Monday, 15 September 2014
Pusillanimity and the Post-It Note
When we were children playing hide and seek the most popular hiding places were behind trees. It's one sign of the way the world has changed that today's conservation managers like to hide behind post-it notes.
Sheffield Moors Partnership (SMP) conducted the most cowardly consultation in 2012 on their Master Plan. It was the worst example of chickening out I've come across in the sphere of public meetings, but it needs saying that the strategy has become increasingly used by public bodies around here despite being discredited.
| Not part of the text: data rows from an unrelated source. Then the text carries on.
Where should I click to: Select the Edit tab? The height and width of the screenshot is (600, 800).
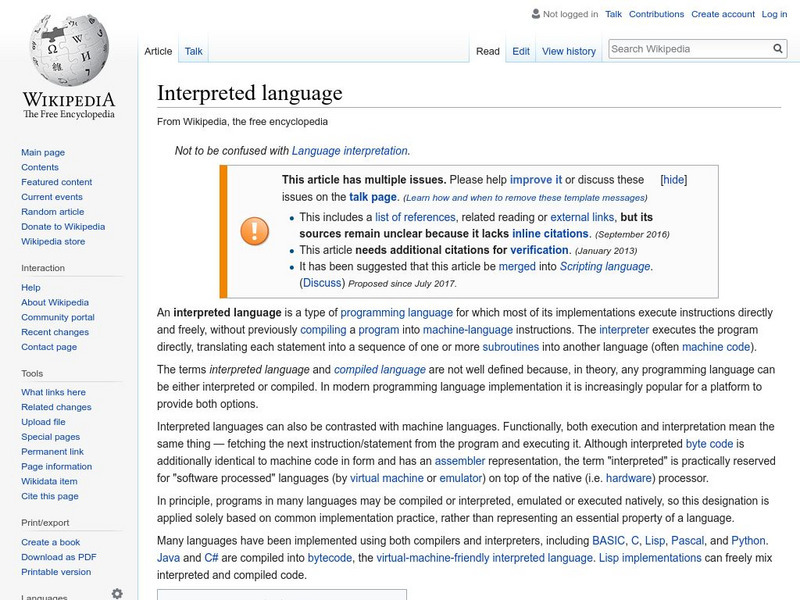point(520,50)
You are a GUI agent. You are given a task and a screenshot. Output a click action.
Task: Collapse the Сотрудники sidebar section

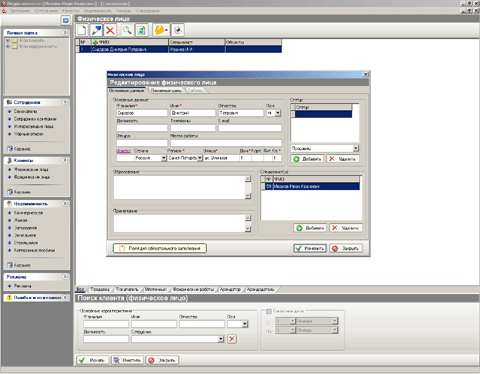pyautogui.click(x=65, y=102)
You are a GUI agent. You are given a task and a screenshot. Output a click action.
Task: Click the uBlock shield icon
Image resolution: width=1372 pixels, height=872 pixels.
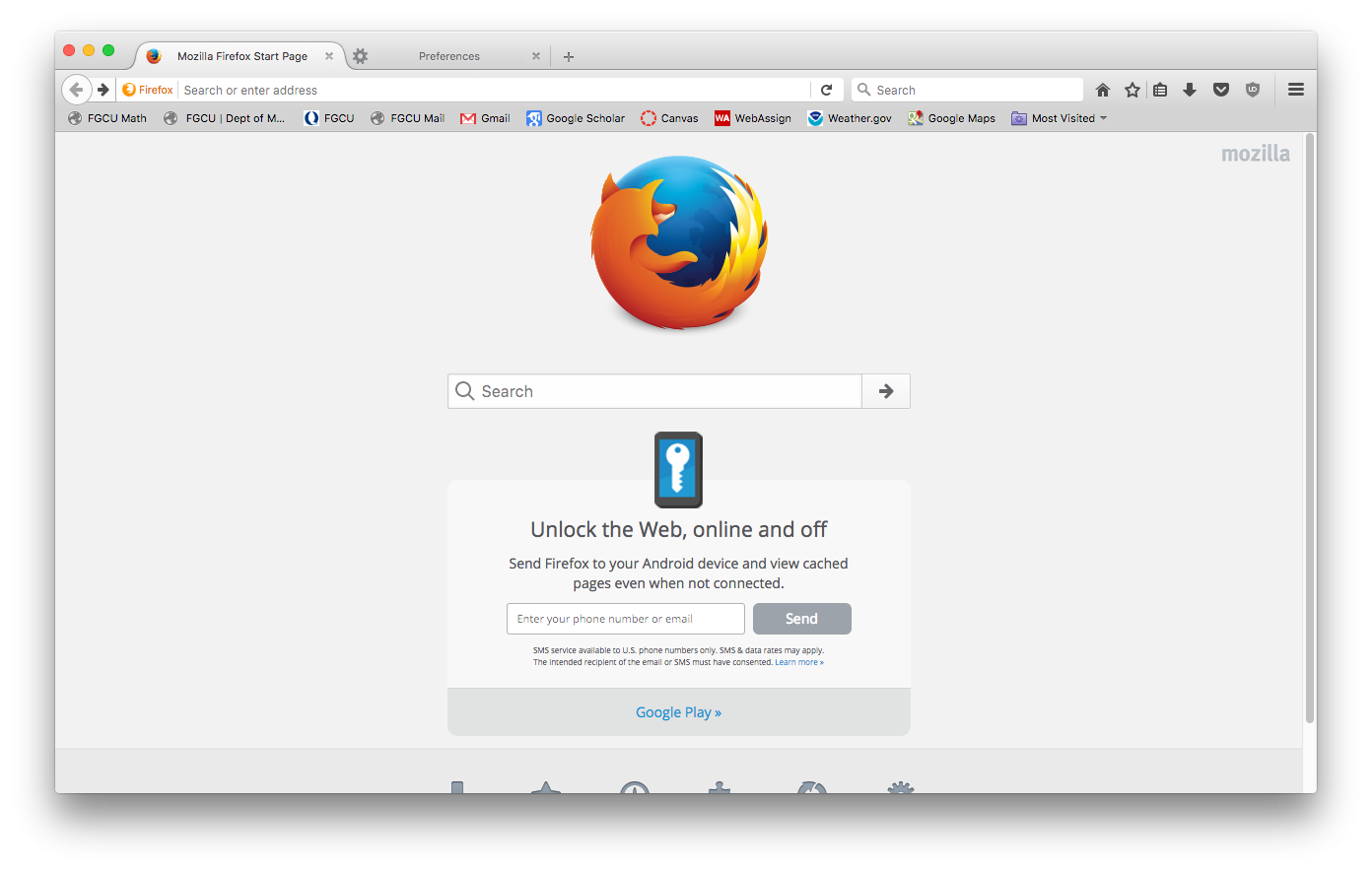point(1253,90)
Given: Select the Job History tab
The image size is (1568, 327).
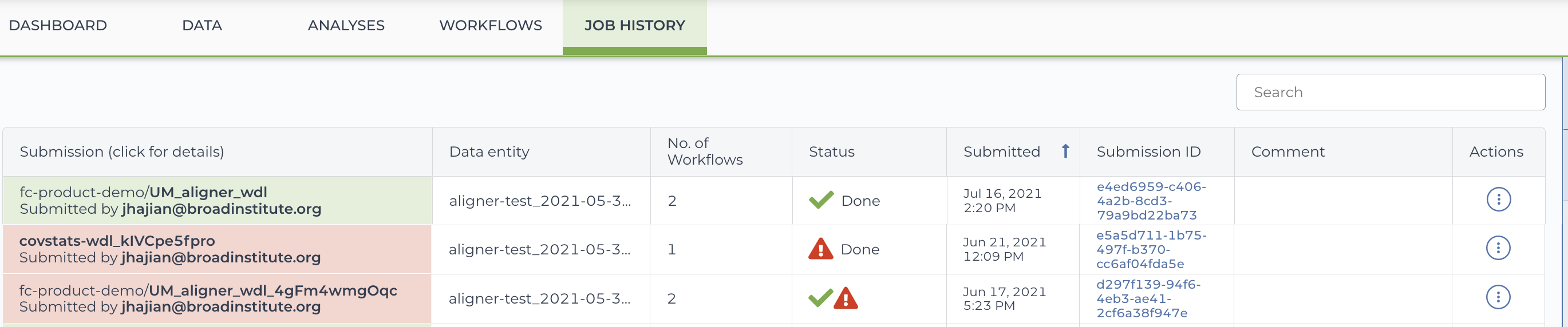Looking at the screenshot, I should [634, 27].
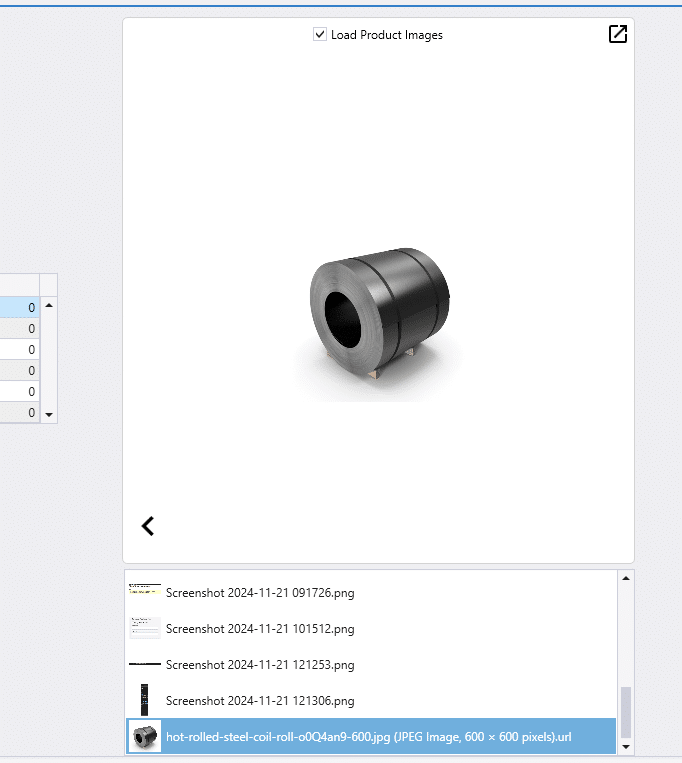
Task: Select the highlighted first grid cell showing 0
Action: [19, 308]
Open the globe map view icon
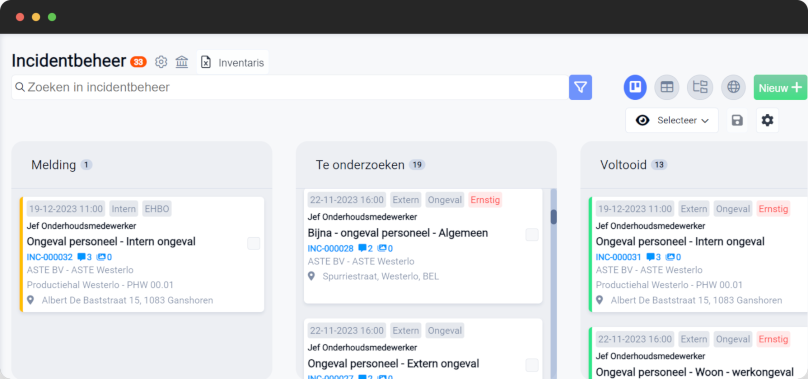The width and height of the screenshot is (808, 379). [733, 88]
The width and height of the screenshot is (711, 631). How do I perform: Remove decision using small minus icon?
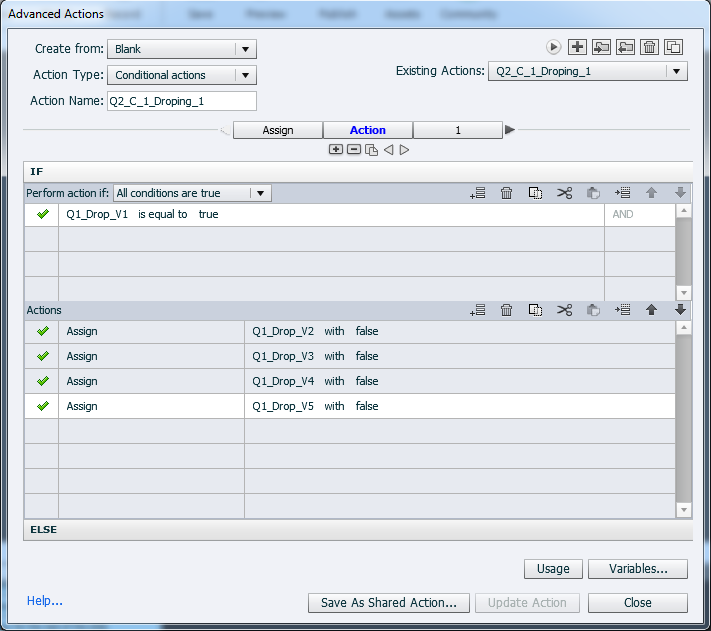click(354, 150)
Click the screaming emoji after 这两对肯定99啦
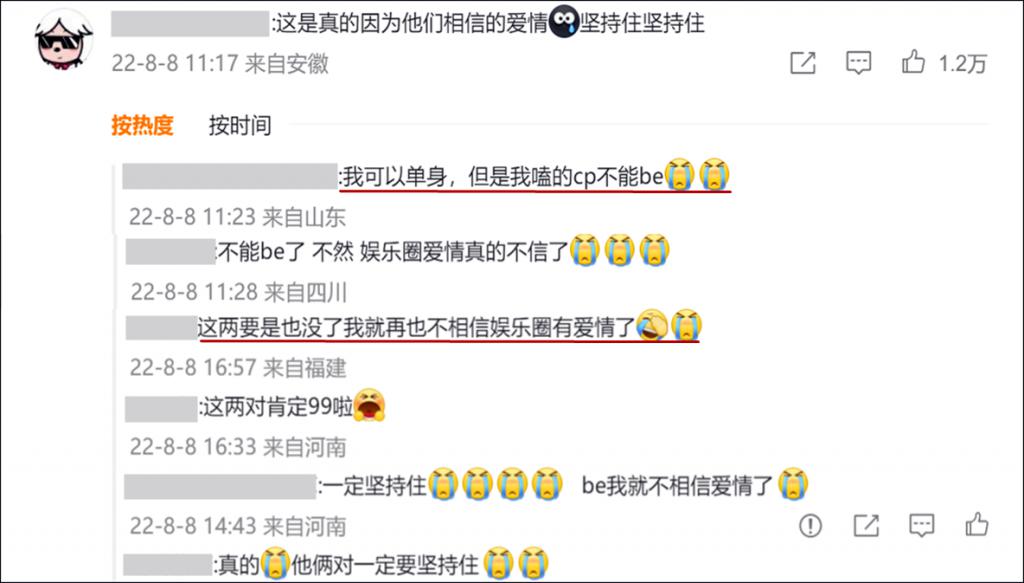 pos(369,405)

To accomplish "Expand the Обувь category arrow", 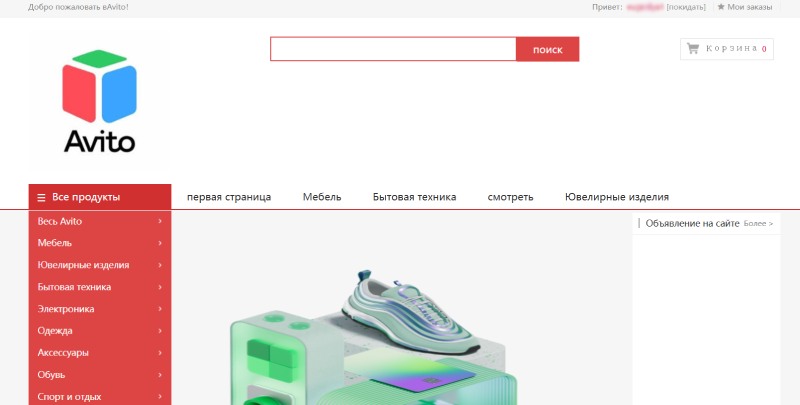I will [160, 374].
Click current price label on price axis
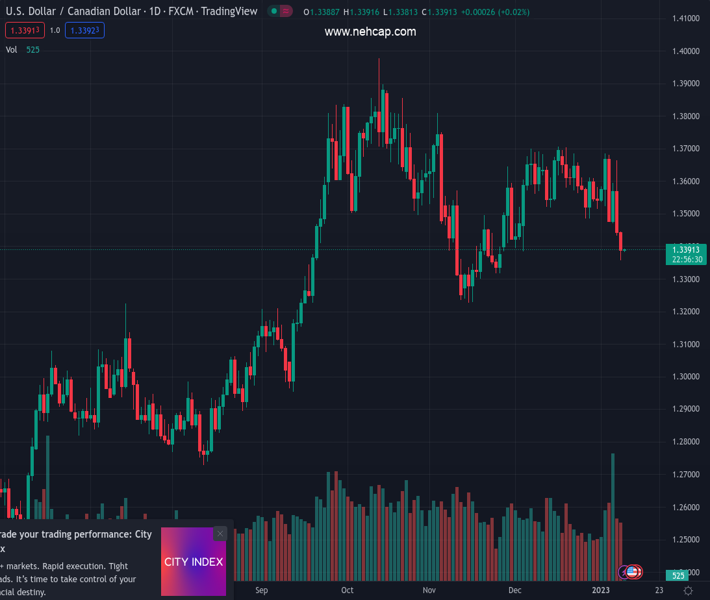710x600 pixels. (x=687, y=250)
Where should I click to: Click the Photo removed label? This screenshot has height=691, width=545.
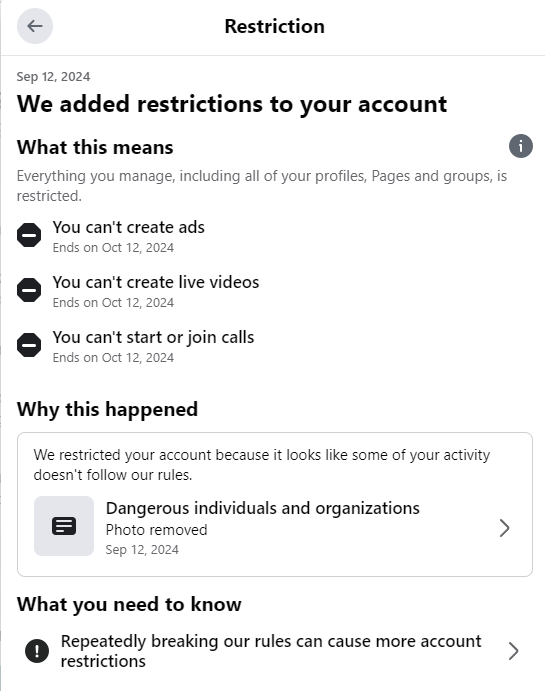click(156, 529)
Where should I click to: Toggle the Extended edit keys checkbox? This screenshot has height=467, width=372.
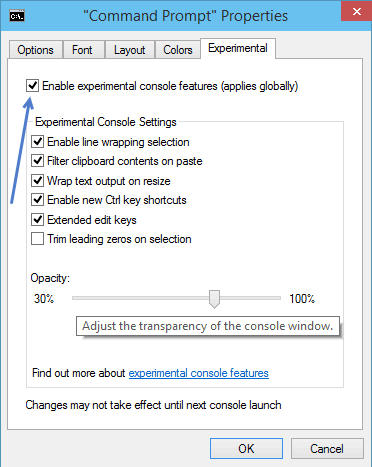click(38, 220)
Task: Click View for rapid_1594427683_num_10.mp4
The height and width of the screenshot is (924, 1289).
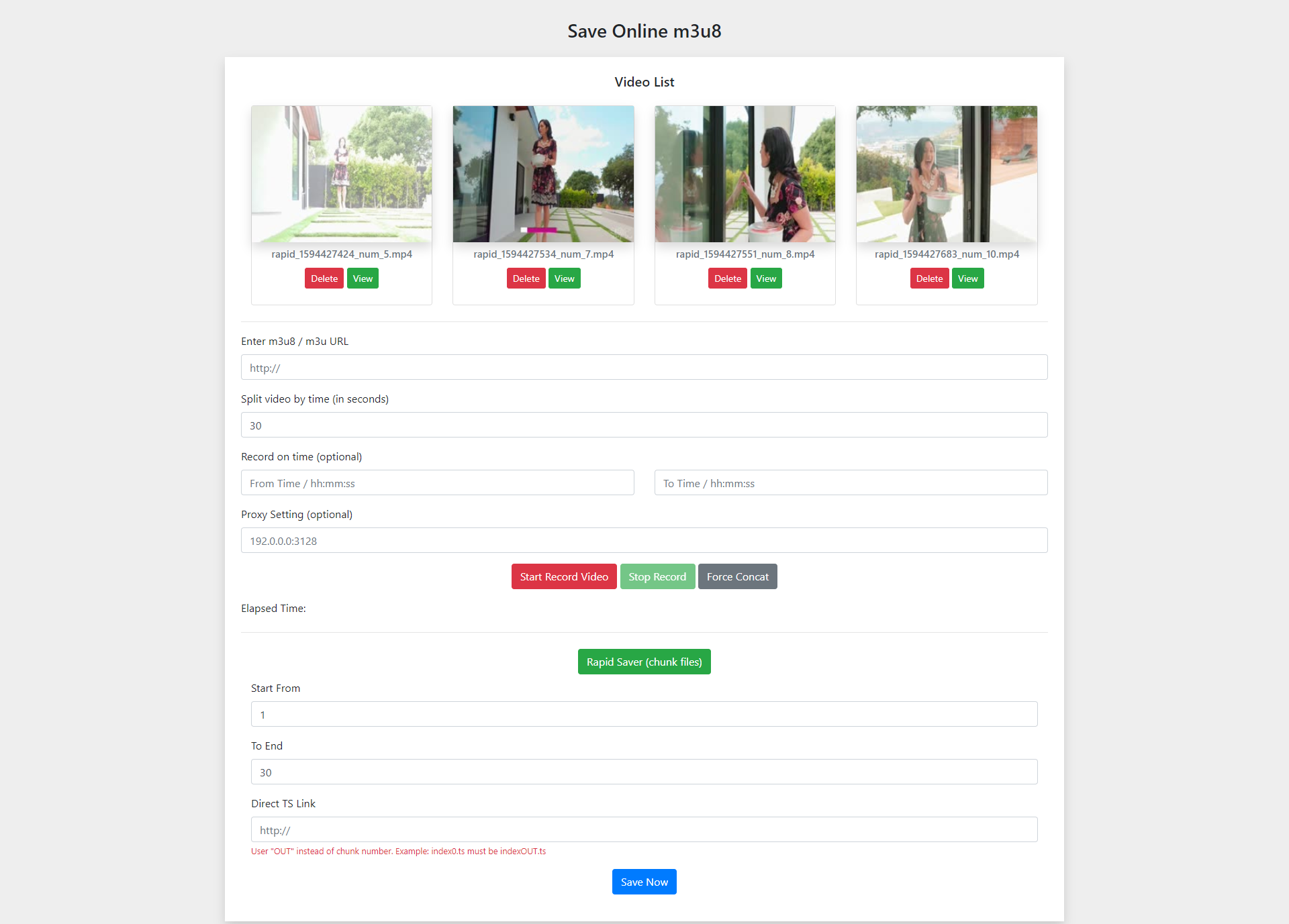Action: point(966,278)
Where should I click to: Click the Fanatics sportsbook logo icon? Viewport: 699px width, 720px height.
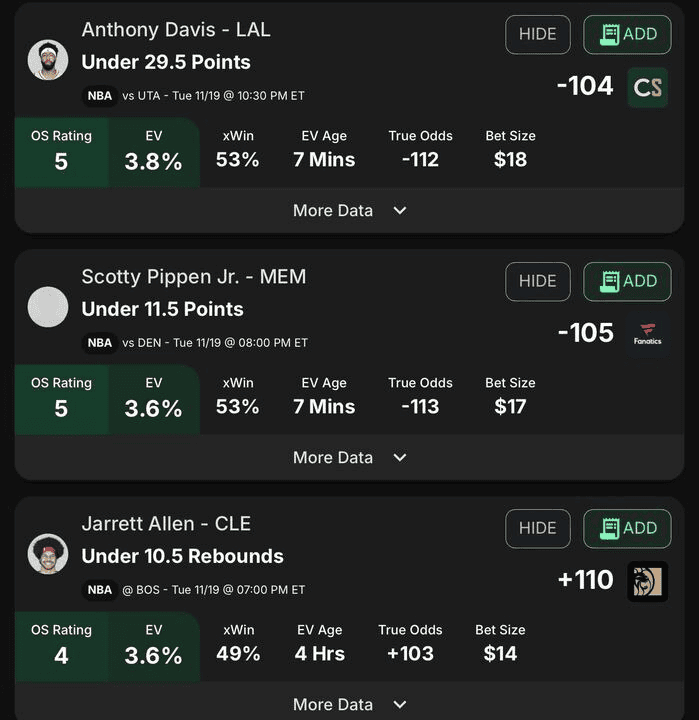(647, 335)
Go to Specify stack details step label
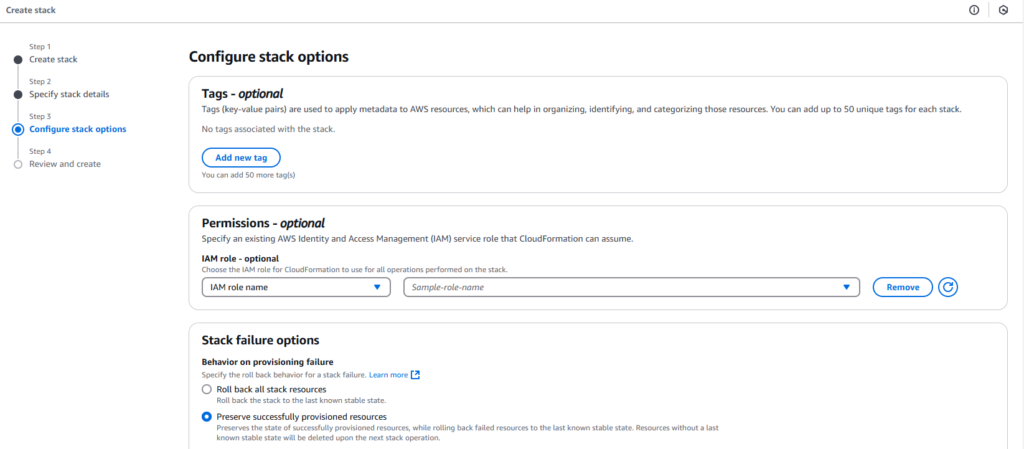The width and height of the screenshot is (1024, 449). pos(69,94)
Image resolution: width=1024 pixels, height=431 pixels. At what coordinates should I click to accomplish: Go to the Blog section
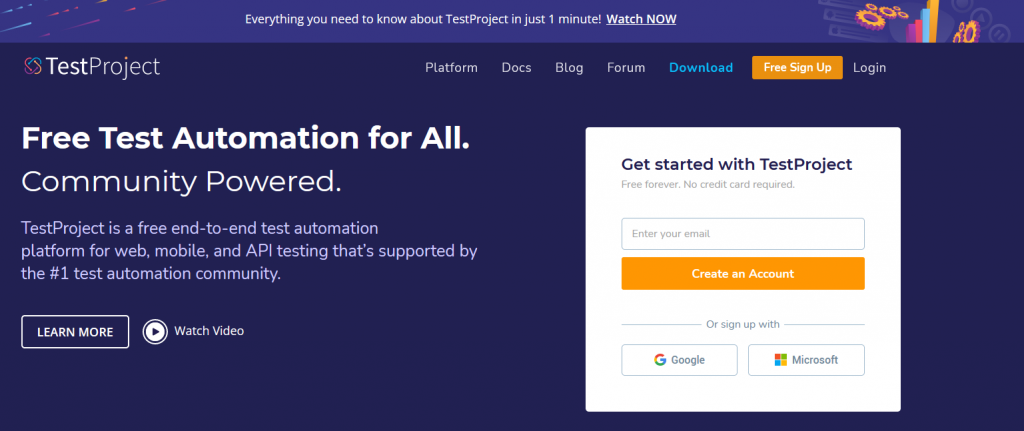coord(569,67)
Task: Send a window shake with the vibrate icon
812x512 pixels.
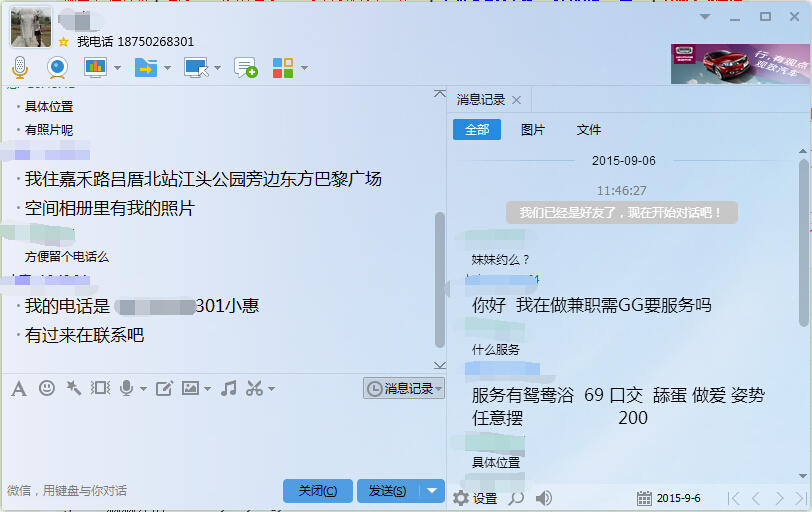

It amounts to fear of public scrutiny.**
See:
Partner Ploys
Being Scrutinised
It was frankly embarrassing. A consultation that was to finish up with an expensive glossy brochure giving the message that this was the outcome of extensive public engagement, yet a refusal to engage in discussion on real issues. Those partners, or their representatives looked uncomfortable when people did manage to question them. Their faint-heartedness was shocking and their guilty looks spoke volumes as they hid behind post-it notes. Instead of dialogue this was a consultation characterised by absence and cheating. Nobody wanted to talk about anything. They had of course already decided the outcome and were bothered that somebody might try to take their programme off course.
**It's been suggested that there should be a phobia term for this condition. None of the phobia lists consulted have helped so a new word elegophobia has been coined using the first letters for the greek word for scrutiny. I'm awaiting the authority of a greek scholar for this to be confirmed.